Yeah, but given the explosion in AI PR that will change this year and next. Nvidia is about to have a windfall of GPU sales for ChatGPT like training

bamfalamfa t1_jac9pk6 wrote on February 28, 2023 at 12:02 PM

nobody is going to be buying gpus for flimsy ai text training

A-Delonix-Regia t1_jacethn wrote on February 28, 2023 at 12:55 PM

Nearly no one will do that. There are millions of gamers, and what? A few tens of thousands of people who are interested enough in AI content generation to buy a new GPU?

RuairiSpain t1_jacukww wrote on February 28, 2023 at 3:00 PM

ChatGPT has 125 million vocabulary, to hold that in memory you'd need at least 1 80GB nVidia card, at $30,000 each. As AI models grow they'll need more RAM and Cloud is the cheapest way for companies to timeshare those prices.
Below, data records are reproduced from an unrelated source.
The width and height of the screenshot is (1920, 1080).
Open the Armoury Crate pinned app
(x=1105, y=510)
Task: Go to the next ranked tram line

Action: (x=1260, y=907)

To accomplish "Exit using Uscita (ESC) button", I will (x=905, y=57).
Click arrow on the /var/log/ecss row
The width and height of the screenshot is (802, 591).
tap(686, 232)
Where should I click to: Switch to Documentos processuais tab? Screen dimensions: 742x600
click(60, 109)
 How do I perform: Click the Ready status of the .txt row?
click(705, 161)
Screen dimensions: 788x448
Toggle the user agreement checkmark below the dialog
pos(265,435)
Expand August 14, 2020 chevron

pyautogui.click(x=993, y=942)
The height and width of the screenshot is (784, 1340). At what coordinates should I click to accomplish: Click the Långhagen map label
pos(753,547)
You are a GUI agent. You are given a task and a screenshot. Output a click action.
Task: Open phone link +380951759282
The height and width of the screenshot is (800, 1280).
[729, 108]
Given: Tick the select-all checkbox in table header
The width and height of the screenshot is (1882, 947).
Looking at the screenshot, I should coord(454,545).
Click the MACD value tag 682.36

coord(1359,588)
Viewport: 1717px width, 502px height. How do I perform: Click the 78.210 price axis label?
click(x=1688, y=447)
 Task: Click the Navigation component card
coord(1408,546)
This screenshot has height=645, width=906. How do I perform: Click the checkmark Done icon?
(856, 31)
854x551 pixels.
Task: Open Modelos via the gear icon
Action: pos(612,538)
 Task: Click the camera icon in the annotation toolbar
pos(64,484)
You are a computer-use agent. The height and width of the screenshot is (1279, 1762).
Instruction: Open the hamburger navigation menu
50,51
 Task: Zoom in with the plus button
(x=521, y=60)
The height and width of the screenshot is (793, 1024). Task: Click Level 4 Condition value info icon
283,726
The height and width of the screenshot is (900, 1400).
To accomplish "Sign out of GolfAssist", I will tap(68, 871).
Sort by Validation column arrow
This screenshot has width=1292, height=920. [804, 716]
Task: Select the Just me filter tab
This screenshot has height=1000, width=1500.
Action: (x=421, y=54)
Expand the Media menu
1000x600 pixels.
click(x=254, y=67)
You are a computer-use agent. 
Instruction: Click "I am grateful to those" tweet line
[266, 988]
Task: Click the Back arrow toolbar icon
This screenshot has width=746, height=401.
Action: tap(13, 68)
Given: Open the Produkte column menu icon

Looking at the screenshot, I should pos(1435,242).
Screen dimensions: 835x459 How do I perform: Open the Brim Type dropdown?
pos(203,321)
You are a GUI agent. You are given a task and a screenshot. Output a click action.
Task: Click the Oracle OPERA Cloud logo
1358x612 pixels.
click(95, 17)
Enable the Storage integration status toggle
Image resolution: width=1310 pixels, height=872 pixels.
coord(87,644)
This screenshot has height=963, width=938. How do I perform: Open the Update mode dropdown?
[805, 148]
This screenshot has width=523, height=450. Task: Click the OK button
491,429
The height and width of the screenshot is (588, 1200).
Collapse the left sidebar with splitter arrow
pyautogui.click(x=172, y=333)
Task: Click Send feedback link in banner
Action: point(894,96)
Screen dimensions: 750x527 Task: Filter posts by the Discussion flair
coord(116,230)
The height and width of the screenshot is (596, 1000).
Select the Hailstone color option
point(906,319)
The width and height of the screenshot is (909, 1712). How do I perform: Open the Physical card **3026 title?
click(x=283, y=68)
It's not just training the models, it's also query the models that need that in memory calculations. I'm not expecting gamer to buy these cards. But scale up the number of using going to query OpenAI, Bing X ChatGPT or Google x Bard, and all the other AI competitors and there will be big demand for large RAM GPUs

nerd4code t1_jado5gs wrote on February 28, 2023 at 6:11 PM

GPUs are in general way beyond overkill for NNs, which is what you’re talking about. NNs can use the massive data-parallelism and linear-algebraic trickery offered by GPUs, but the data format you use tends to hit a sweet spot right around 8-bit floating-point, and video cards tend to focus on 16+-bit, us. with the ability to do 32-/64-bit f.p. and 32-/64-bit integers also—units and busses for which will at the very least eat power. Newer NVidia cards do have TPUs attached so they can do 8-bit stuff without un- & re-packing, but that’s a comparatively tiny afterthought to the card’s design, and atl afaihs the TPU is usually shared between pairs of thread-XUs.

What you’d really want is to focus on, say, 32-bit integer add/sub/deref and 8-bit f.p. MACs in their own, non-shared units/lanes, and any special accel you can do for convolution will help some also. Which is why TPUs as a standalone thing exist.